Discussion: Rvalue refs and a Move construtor for D

Suleyman sahmi.soulaimane at gmail.com
Sun Sep 8 01:33:05 UTC 2019


On Sunday, 8 September 2019 at 01:04:35 UTC, Manu wrote:
> I think the reason is that, in C++, pointers would be 
> eliminated from the language if they could get away with the 
> deviation from legacy. In C++, ref's are part of the type, and 
> this works immeasurably better than this 'storage class' idea 
> we have in D. So when they added rval ref's, they extended the 
> expression for pointers that they would prefer you invest in, 
> which is references in general.

There is pointer to pointer but there is no ref to ref. That is 
an unjustified limitation. Just because certain aspects of 
pointers can be replaced by doesn't mean ref is good and pointer 
is bad.

> I think the advantage of using references for rvalues, is that 
> you
> can't assign references, you can't store them off somewhere, 
> which is
> the implication that you take from being handed a pointer.

I'm not sure what you mean. You certainly can store rvalue ref in 
C++ everywhere, even inside structs. And when you take a pointer 
it's just the same underground except that you lose type 
information unjustifiably.

> If we introduce rval pointers, then you'd be able to assign 
> them, make
> struct members, all that stuff, which you can't do with ref's.

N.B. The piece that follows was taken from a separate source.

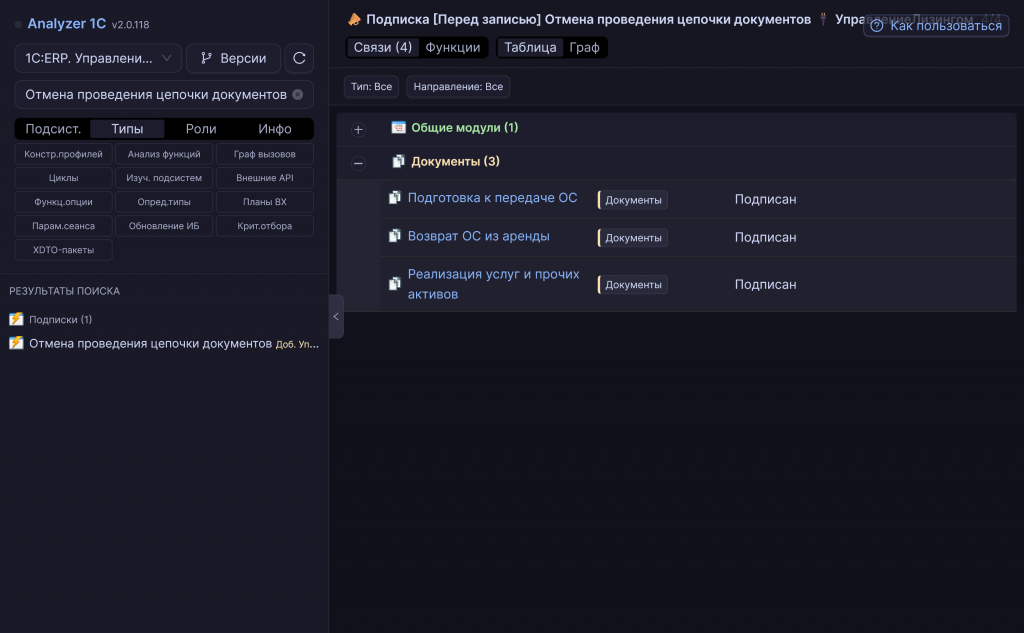Open the Функции tab

[453, 48]
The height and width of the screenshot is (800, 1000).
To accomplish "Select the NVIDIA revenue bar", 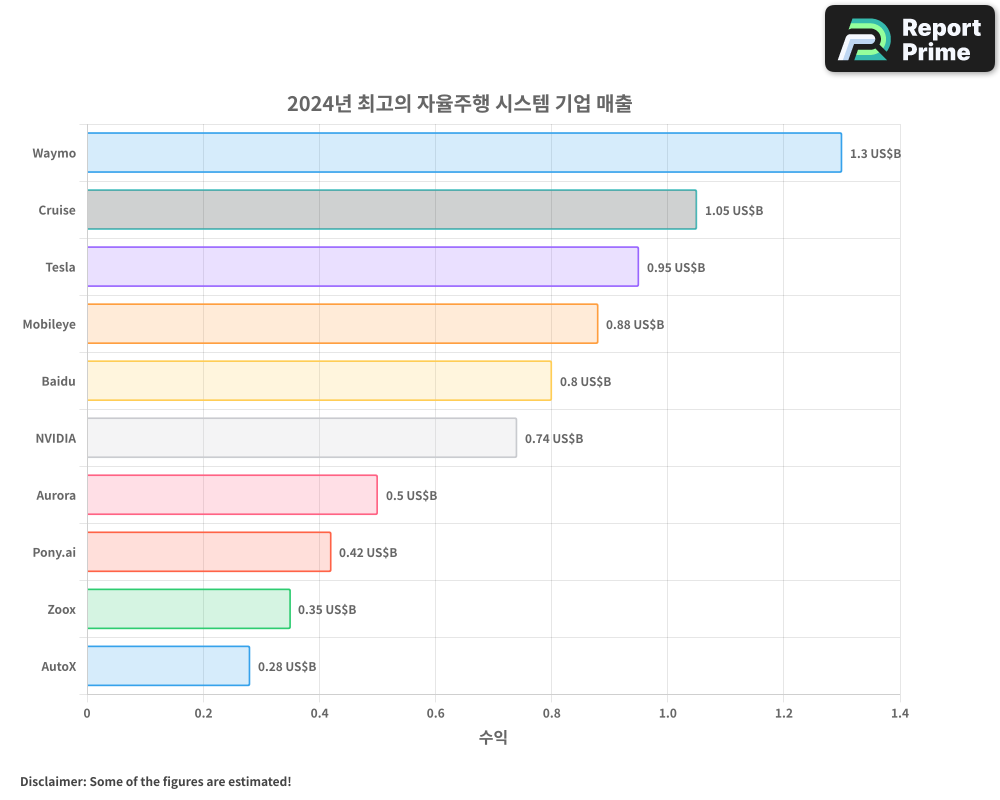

You can already do all of that in C++ 
https://cpp.godbolt.org/z/ZfdOeu

> I find it a bit weird to think about an rvalue pointer, because 
> the natural conclusion is that I can create one on the stack 
> and freely assign to/from it, or as a member of a struct... 
> that gets strange very quickly.

Ref in C++ is unjustifiably limited. And saving rvalueness has 
nothing to do in the ref vs pointer battle.